What is the value for angle EGB?

Question

(OBM) In a rectangle ABCD, E is the midpoint of side BC and F is the midpoint of side CD. G is the point that represents the intersection between DE and FB. Angle EAF is 20º. What is the value for the angle EGB? Sorry, I can't photograph my attempts…

Answer 1

Regardless what the angle of $\angle EAF$ is, $\angle EGB = \angle EAF$ is always true. Observe that $\angle IDF = \angle BAH$ and $\angle ABH = 90^\circ - \angle CBF = 90^\circ - \angle DAF = \angle DFI $. This gives us $\triangle ABH \sim \triangle DFI$, and $$\angle AHB = \angle DIF = \angle AIG \implies AIGH \ \text{is cyclic} \implies \angle EGB = \angle EAF$$ Hence, in this case, $\angle EGB = \angle EAF = 20^\circ$.

Answer 2

Let $\angle BAE=\alpha$ and $\angle DAF=\beta$. Then $\alpha+\beta=90^\circ-20^\circ=70^\circ$.

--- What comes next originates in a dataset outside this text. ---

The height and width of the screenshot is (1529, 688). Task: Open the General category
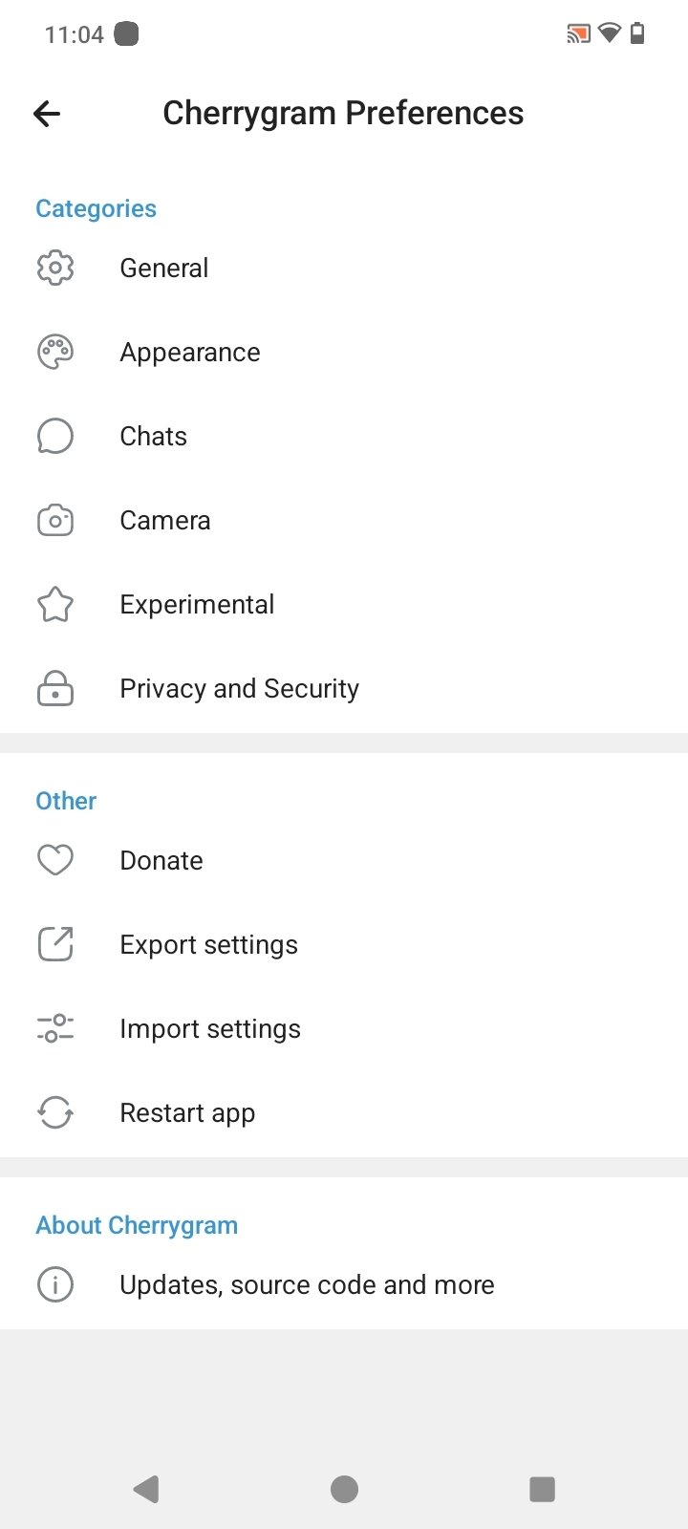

Note that $\triangle ABE\cong\triangle DCE$ and $\triangle ADF\cong \triangle BCF$.

So $\angle CDE=\angle BAE=\alpha$ and $\angle CBF=\angle DAF=\beta$.

$\angle BEG=\angle BAE+\angle BCD=\alpha+90^\circ$.

$\angle EGB=180^\circ-\angle CBF-\angle BEG=180^\circ-(\alpha+90^\circ)-\beta=90^\circ-\alpha-\beta=20^\circ$.